First and foremost...

They wanted me to quit drinking alcohol and caffeine. Well that wasn't going to happen. At that time I had not long ago quit smoking, which was a challenge in itself. Soon instead I gave up hard liquor and cut my caffeine intake in half (in half!) to start.

For those who know me, you know I've changed. Dramatically. I don't like being forced to do anything, but I did this. 

I don't smoke anymore. Ok. One cigarette in 2012 on Aramis's deck. I drink a glass of wine or a beer, maybe two, up to five nights a week. 

BACK THEN... 

I drank caffeine ALL DAY long like a chain smoker, until about 6pm when I then switched to Vodka on the rocks, or tequila shots/margaritas, until after 2am. By 9am I was back on caffeine. Repeat. Repeat. Every day. Every night. Week after month. Year after year.

So yes, having a glass of wine or two, a beer or two, and no more than three cups of caffeine a day, is a HUGE improvement than what it was. 

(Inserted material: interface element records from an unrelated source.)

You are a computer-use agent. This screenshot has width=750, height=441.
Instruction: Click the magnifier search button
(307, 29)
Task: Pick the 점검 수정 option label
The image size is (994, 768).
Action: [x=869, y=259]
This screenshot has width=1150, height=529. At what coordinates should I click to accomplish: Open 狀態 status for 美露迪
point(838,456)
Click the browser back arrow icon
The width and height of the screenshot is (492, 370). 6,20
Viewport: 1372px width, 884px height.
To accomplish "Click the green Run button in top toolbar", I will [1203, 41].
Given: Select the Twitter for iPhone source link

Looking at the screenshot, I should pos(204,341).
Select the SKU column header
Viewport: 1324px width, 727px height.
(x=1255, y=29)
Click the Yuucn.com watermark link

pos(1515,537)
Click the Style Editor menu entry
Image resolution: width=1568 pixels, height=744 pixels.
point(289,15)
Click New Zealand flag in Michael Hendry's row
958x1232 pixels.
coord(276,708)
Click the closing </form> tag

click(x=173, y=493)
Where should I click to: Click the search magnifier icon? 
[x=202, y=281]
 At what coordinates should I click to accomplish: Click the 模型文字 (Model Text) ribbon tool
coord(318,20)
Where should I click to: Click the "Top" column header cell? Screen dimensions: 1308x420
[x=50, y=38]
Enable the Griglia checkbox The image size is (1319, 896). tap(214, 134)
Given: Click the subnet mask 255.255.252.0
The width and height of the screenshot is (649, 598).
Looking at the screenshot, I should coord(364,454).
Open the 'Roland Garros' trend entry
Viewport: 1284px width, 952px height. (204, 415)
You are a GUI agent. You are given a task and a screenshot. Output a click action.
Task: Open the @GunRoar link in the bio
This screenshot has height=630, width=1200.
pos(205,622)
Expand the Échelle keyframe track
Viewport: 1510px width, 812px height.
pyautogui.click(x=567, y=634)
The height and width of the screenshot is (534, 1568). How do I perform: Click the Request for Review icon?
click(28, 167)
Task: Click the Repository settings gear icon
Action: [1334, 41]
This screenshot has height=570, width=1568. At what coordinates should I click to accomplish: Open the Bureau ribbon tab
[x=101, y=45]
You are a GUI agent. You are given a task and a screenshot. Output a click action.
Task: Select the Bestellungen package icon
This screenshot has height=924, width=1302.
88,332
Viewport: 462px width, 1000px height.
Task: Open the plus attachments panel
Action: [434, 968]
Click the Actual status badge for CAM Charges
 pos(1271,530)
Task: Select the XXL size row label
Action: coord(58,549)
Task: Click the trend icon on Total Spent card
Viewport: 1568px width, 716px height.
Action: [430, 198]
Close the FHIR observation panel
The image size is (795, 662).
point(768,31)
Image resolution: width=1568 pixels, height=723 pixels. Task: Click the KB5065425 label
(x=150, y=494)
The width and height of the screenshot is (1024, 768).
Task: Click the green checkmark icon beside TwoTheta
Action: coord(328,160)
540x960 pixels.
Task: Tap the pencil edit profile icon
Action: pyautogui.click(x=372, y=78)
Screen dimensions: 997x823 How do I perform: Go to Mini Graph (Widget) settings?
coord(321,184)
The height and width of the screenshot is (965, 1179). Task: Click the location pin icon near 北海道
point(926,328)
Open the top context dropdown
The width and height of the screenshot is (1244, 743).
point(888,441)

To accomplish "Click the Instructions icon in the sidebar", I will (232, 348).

"I drink tea" I tell the doctors back in 2005/2006. "Great." They reply. "What kind of tea?" 

Well...

Tea with the blackest highest concentrated caffeine, or what's the point?!

No?

No good?

The doctors want me to drink mint tea, chamomile tea, and green tea. Or what I like to call "ceremonial tea you only drink with peoples' parents because they don't drink booze."

The doctors also told me they didn't want me to eat fried food, no bacon, no sausage, no fried chicken, no fries, no this, no that, etc. which was fine for back then because I only lived on caffeine and alcohol. A few years prior, caffeine, alcohol, and cigarettes. Had I owned a gun, I would have been an ATF wet dream. 

So now...

10+ years later...

My lifestyle habits aren't what the doctors would like them to be...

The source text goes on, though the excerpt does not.